**DATA UNDER STUDY:**
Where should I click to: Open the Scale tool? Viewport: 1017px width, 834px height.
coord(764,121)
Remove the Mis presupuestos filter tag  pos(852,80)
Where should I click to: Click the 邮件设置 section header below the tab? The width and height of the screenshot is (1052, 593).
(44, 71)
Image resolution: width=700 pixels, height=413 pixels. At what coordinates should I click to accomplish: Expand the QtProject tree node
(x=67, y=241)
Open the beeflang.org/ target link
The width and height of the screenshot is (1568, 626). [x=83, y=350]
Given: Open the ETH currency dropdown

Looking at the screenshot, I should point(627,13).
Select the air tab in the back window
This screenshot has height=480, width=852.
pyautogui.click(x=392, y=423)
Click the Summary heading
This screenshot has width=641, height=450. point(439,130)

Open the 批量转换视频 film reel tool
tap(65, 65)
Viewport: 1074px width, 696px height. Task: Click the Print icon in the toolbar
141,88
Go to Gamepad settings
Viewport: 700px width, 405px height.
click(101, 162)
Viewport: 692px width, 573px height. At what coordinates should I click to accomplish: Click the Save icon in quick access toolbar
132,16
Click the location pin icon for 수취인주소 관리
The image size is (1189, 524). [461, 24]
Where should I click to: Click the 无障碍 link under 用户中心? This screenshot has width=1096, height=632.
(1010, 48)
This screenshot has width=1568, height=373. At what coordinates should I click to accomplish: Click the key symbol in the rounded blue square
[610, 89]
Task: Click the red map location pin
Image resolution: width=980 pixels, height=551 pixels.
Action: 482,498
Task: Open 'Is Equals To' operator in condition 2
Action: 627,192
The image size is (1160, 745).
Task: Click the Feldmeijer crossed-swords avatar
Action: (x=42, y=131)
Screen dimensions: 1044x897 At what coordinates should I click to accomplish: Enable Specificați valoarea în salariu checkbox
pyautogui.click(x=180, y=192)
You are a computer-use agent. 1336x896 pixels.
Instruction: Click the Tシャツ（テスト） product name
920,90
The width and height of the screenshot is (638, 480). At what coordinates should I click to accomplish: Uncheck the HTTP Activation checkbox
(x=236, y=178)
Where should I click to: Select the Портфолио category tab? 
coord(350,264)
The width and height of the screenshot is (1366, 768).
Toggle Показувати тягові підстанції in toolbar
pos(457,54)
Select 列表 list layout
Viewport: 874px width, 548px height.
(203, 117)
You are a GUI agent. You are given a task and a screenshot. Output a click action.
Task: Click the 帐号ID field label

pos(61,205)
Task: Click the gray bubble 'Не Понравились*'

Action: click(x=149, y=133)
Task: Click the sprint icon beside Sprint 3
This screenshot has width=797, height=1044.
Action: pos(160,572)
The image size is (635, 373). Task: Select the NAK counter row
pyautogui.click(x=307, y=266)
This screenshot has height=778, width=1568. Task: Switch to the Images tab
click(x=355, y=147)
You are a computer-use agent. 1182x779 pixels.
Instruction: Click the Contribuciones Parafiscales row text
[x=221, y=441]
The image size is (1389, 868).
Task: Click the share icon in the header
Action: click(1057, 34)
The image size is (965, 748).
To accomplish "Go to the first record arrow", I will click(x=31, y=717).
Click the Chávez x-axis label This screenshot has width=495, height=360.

**ACTIVITY:** Repeat the entries above verbatim.

**RESULT OF THIS TASK:**
Where should I click to: Open the Scale tool? Viewport: 1017px width, 834px height.
coord(764,121)
Remove the Mis presupuestos filter tag  pos(852,80)
Where should I click to: Click the 邮件设置 section header below the tab? The width and height of the screenshot is (1052, 593).
(44, 71)
Image resolution: width=700 pixels, height=413 pixels. At what coordinates should I click to accomplish: Expand the QtProject tree node
(x=67, y=241)
Open the beeflang.org/ target link
The width and height of the screenshot is (1568, 626). [x=83, y=350]
Given: Open the ETH currency dropdown

Looking at the screenshot, I should point(627,13).
Select the air tab in the back window
This screenshot has height=480, width=852.
pyautogui.click(x=392, y=423)
Click the Summary heading
This screenshot has width=641, height=450. point(439,130)

Open the 批量转换视频 film reel tool
tap(65, 65)
Viewport: 1074px width, 696px height. Task: Click the Print icon in the toolbar
141,88
Go to Gamepad settings
Viewport: 700px width, 405px height.
click(101, 162)
Viewport: 692px width, 573px height. At what coordinates should I click to accomplish: Click the Save icon in quick access toolbar
132,16
Click the location pin icon for 수취인주소 관리
The image size is (1189, 524). [461, 24]
Where should I click to: Click the 无障碍 link under 用户中心? This screenshot has width=1096, height=632.
(1010, 48)
This screenshot has width=1568, height=373. At what coordinates should I click to accomplish: Click the key symbol in the rounded blue square
[610, 89]
Task: Click the red map location pin
Image resolution: width=980 pixels, height=551 pixels.
Action: 482,498
Task: Open 'Is Equals To' operator in condition 2
Action: 627,192
The image size is (1160, 745).
Task: Click the Feldmeijer crossed-swords avatar
Action: (x=42, y=131)
Screen dimensions: 1044x897 At what coordinates should I click to accomplish: Enable Specificați valoarea în salariu checkbox
pyautogui.click(x=180, y=192)
You are a computer-use agent. 1336x896 pixels.
Instruction: Click the Tシャツ（テスト） product name
920,90
The width and height of the screenshot is (638, 480). At what coordinates should I click to accomplish: Uncheck the HTTP Activation checkbox
(x=236, y=178)
Where should I click to: Select the Портфолио category tab? 
coord(350,264)
The width and height of the screenshot is (1366, 768).
Toggle Показувати тягові підстанції in toolbar
pos(457,54)
Select 列表 list layout
Viewport: 874px width, 548px height.
(203, 117)
You are a GUI agent. You are given a task and a screenshot. Output a click action.
Task: Click the 帐号ID field label

pos(61,205)
Task: Click the gray bubble 'Не Понравились*'

Action: click(x=149, y=133)
Task: Click the sprint icon beside Sprint 3
This screenshot has width=797, height=1044.
Action: pos(160,572)
The image size is (635, 373). Task: Select the NAK counter row
pyautogui.click(x=307, y=266)
This screenshot has height=778, width=1568. Task: Switch to the Images tab
click(x=355, y=147)
You are a computer-use agent. 1182x779 pixels.
Instruction: Click the Contribuciones Parafiscales row text
[x=221, y=441]
The image size is (1389, 868).
Task: Click the share icon in the header
Action: click(1057, 34)
The image size is (965, 748).
To accomplish "Go to the first record arrow", I will click(x=31, y=717).
Click the Chávez x-axis label This screenshot has width=495, height=360.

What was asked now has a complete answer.